• **PROBLEM REQUIREMENTS**: Your answer should consist of the lines below that hold the word "pixels".

___ SUPPLIED RECORDS ___

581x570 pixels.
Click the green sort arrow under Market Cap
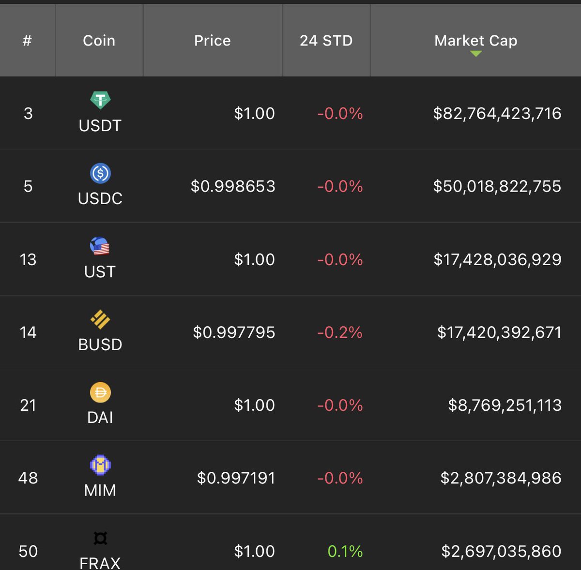[x=476, y=54]

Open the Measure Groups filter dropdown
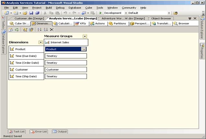tap(85, 36)
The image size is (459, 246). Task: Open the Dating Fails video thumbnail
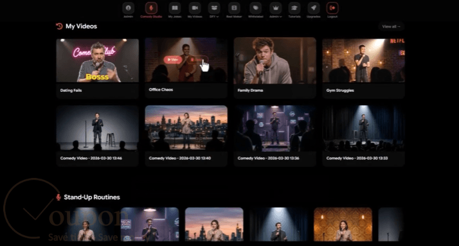[98, 60]
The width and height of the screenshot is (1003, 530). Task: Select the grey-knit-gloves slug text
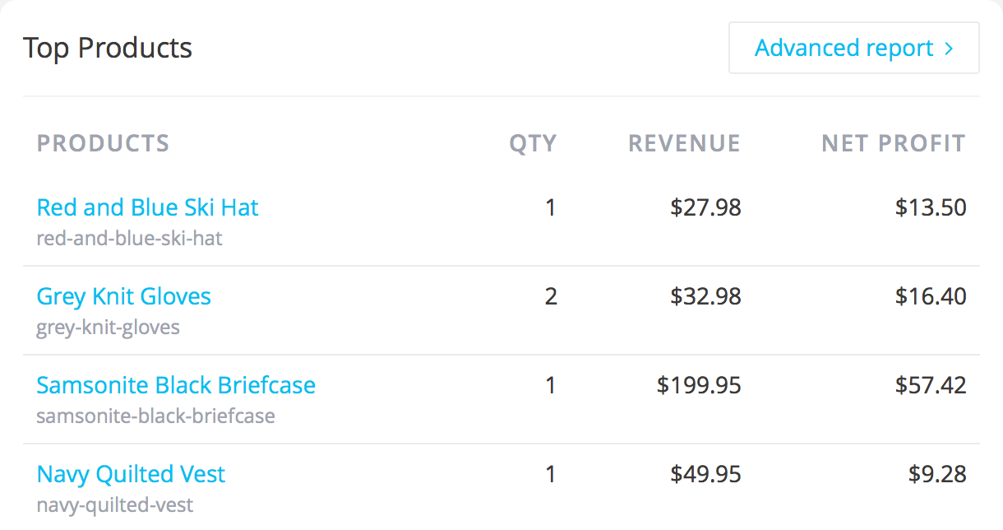tap(109, 328)
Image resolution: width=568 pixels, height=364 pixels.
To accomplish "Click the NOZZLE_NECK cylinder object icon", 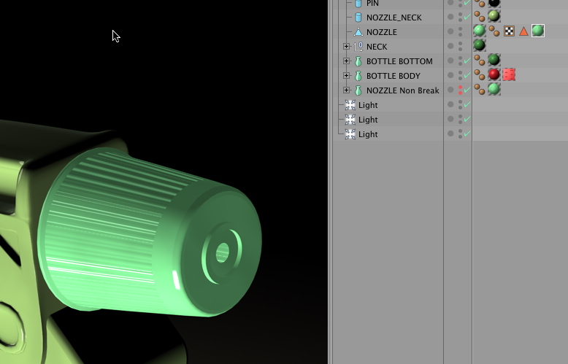I will click(x=358, y=18).
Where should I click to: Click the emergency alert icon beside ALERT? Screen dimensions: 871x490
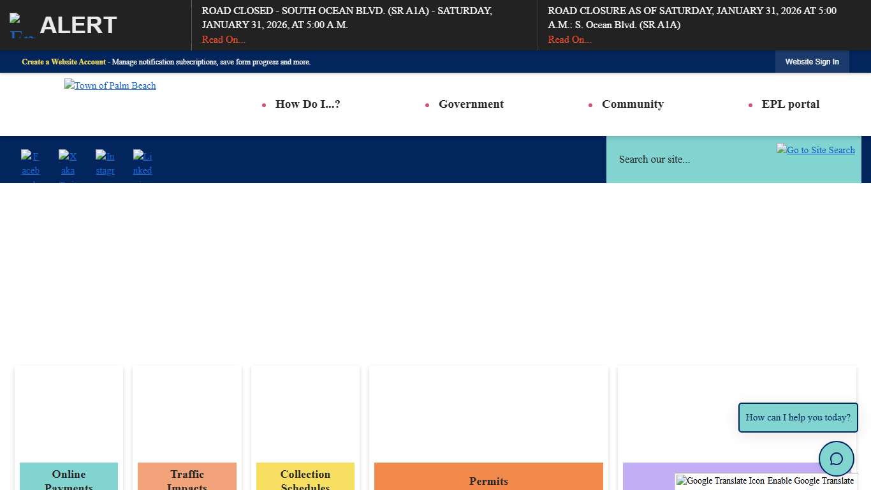22,26
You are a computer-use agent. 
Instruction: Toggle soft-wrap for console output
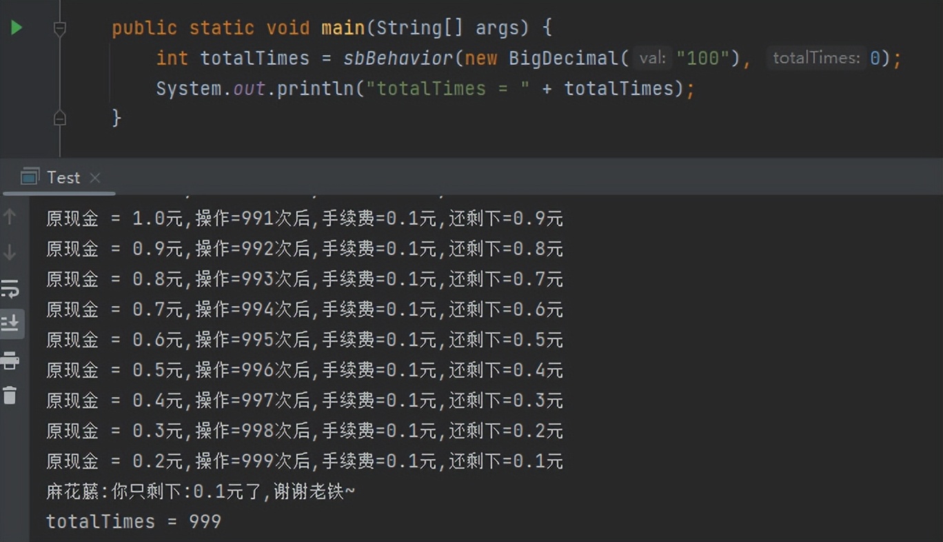coord(11,288)
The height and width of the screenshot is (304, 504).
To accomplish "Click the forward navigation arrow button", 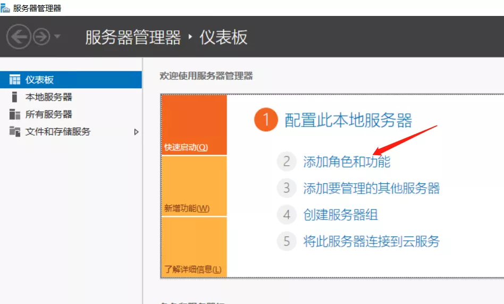I will click(41, 37).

___

• **EXERCISE OUTPUT**:
581x570 pixels.
Image resolution: width=568 pixels, height=364 pixels.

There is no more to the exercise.